◆ **Exercise directions**
Rewrite the records from the line with "Select the Vivaldi browser icon" up to and including the line with "tap(1006, 242)", swapping "Screen dimensions" for "Display size" and changing nothing else. Return only those lines, leaving out the pictures.

◆ **Data listing**
::::::::::
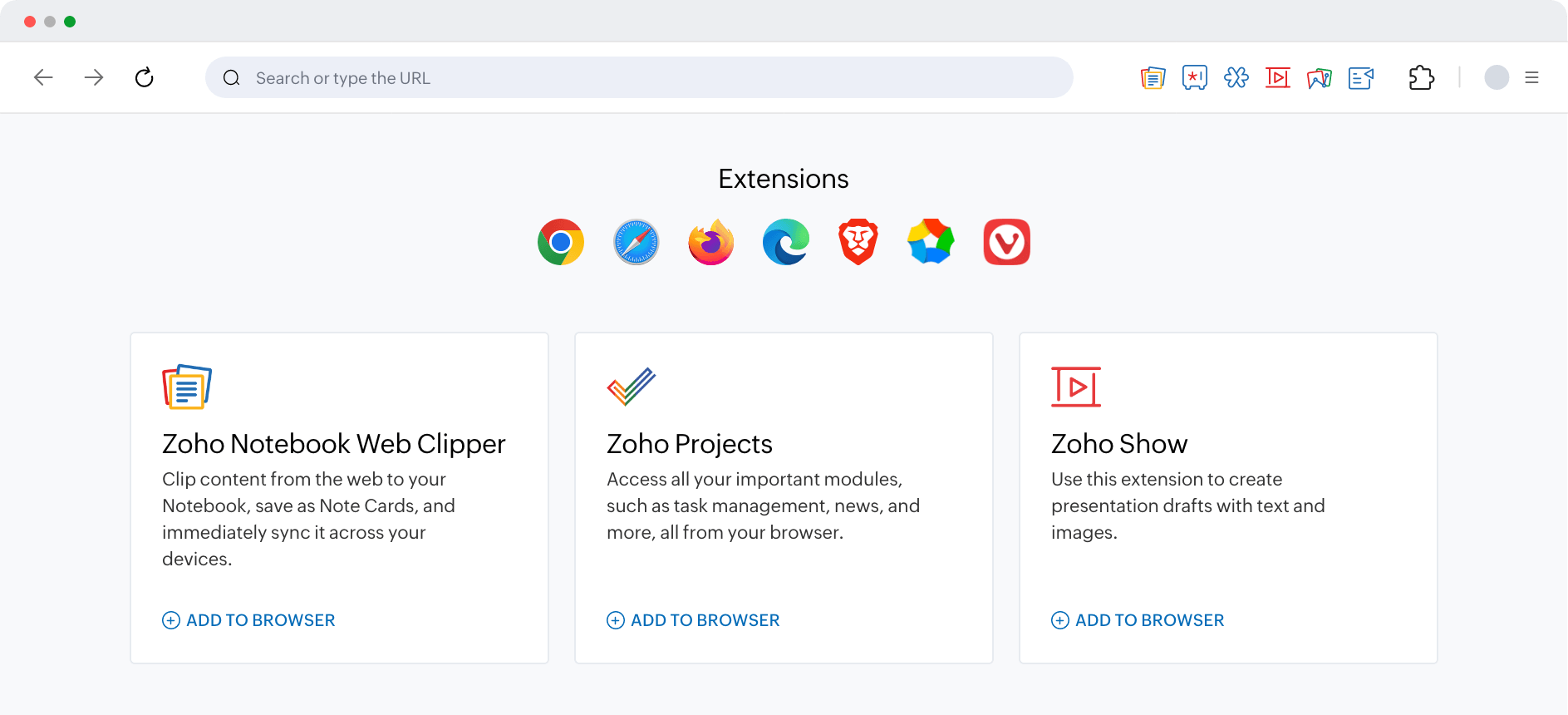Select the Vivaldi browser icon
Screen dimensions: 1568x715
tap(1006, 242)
::::::::::
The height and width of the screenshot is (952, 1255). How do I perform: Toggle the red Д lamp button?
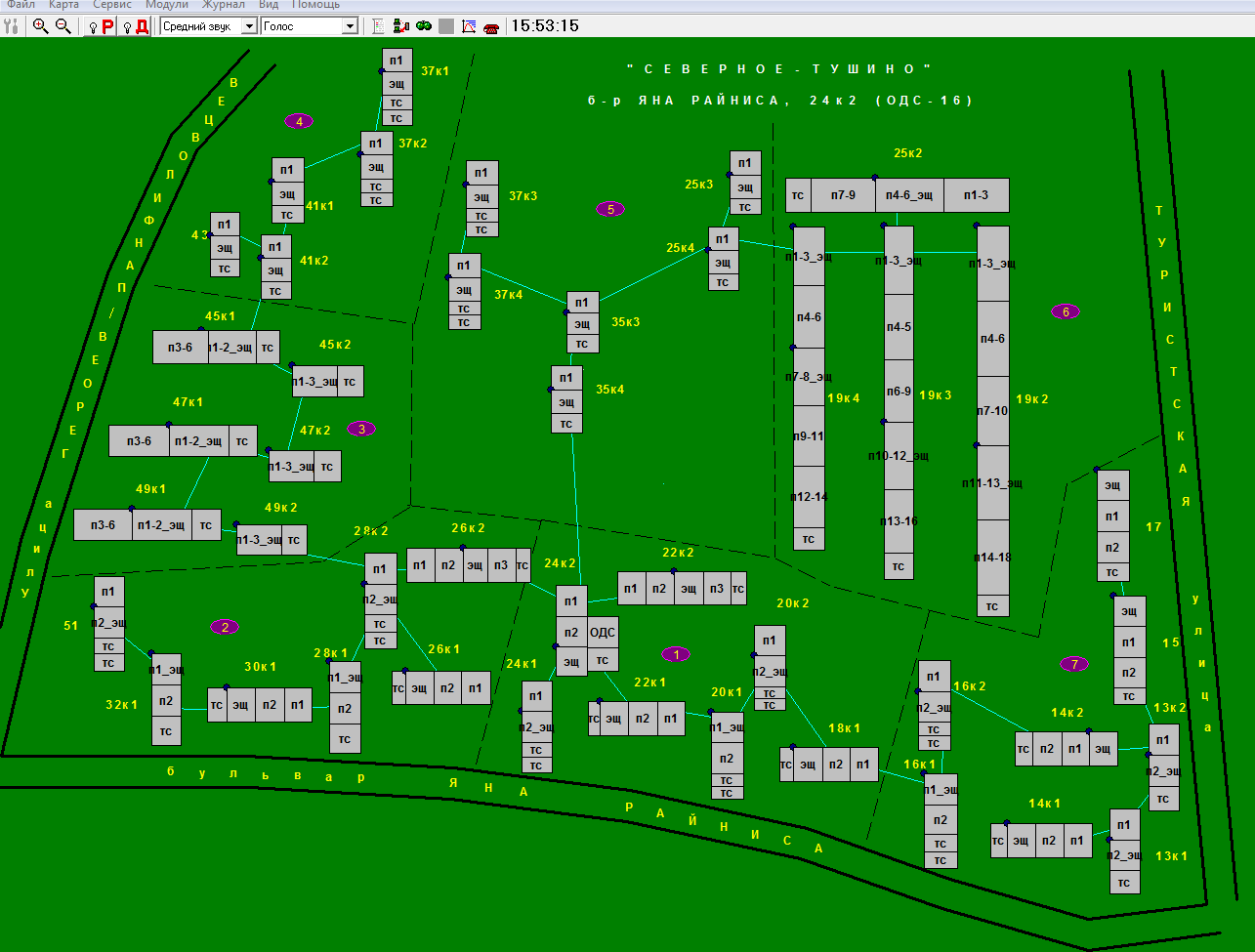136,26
::::::::::
◆ **Solution**
Select the Vivaldi browser icon
Display size: 1568x715
tap(1006, 242)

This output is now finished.